Seeing with Humans: Gaze-Assisted Neural Image Captioning
Yusuke Sugano, Andreas Bulling
TL;DR
This work investigates integrating human gaze into holistic image understanding, specifically image captioning. It analyzes how gaze relates to object and scene recognition and introduces a split-attention LSTM that uses a fixation-aware mechanism to allocate attention to both fixated and non-fixated regions. Empirical results on COCO/SALICON show consistent captioning gains and improved word discovery for small, semantically important objects, underscoring gaze as a complementary signal to machine attention. The study highlights potential for gaze-guided captioning in cluttered images and suggests future work with real, egocentric gaze data.
Abstract
Gaze reflects how humans process visual scenes and is therefore increasingly used in computer vision systems. Previous works demonstrated the potential of gaze for object-centric tasks, such as object localization and recognition, but it remains unclear if gaze can also be beneficial for scene-centric tasks, such as image captioning.

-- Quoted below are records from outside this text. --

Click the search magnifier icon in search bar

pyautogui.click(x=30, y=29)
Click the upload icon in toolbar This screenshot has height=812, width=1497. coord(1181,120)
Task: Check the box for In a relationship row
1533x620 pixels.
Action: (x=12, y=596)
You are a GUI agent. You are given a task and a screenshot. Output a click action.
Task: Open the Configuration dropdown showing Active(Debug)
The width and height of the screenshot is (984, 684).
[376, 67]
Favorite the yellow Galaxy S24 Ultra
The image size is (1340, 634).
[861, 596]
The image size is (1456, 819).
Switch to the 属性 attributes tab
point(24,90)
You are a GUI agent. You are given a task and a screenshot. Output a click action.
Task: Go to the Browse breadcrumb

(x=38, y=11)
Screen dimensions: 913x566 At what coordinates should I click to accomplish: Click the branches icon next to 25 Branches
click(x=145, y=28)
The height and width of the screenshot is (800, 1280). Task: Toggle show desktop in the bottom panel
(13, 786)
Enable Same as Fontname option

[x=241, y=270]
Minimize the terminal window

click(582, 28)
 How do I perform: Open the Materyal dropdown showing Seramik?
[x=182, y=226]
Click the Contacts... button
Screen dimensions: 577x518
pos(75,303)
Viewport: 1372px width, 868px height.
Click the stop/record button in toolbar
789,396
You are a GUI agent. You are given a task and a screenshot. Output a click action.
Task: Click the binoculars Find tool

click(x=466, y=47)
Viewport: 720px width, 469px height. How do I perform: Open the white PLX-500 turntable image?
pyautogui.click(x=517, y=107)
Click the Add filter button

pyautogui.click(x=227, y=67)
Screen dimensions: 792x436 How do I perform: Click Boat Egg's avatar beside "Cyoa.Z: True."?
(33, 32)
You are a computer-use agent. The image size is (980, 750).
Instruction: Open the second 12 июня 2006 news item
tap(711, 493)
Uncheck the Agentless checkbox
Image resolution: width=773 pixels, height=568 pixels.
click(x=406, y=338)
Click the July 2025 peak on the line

We present a new perspective on gaze-assisted image captioning by studying the interplay between human gaze and the attention mechanism of deep neural networks. Using a public large-scale gaze dataset, we first assess the relationship between state-of-the-art object and scene recognition models, bottom-up visual saliency, and human gaze. We then propose a novel split attention model for image captioning. Our model integrates human gaze information into an attention-based long short-term memory architecture, and allows the algorithm to allocate attention selectively to both fixated and non-fixated image regions. Through evaluation on the COCO/SALICON datasets we show that our method improves image captioning performance and that gaze can complement machine attention for semantic scene understanding tasks.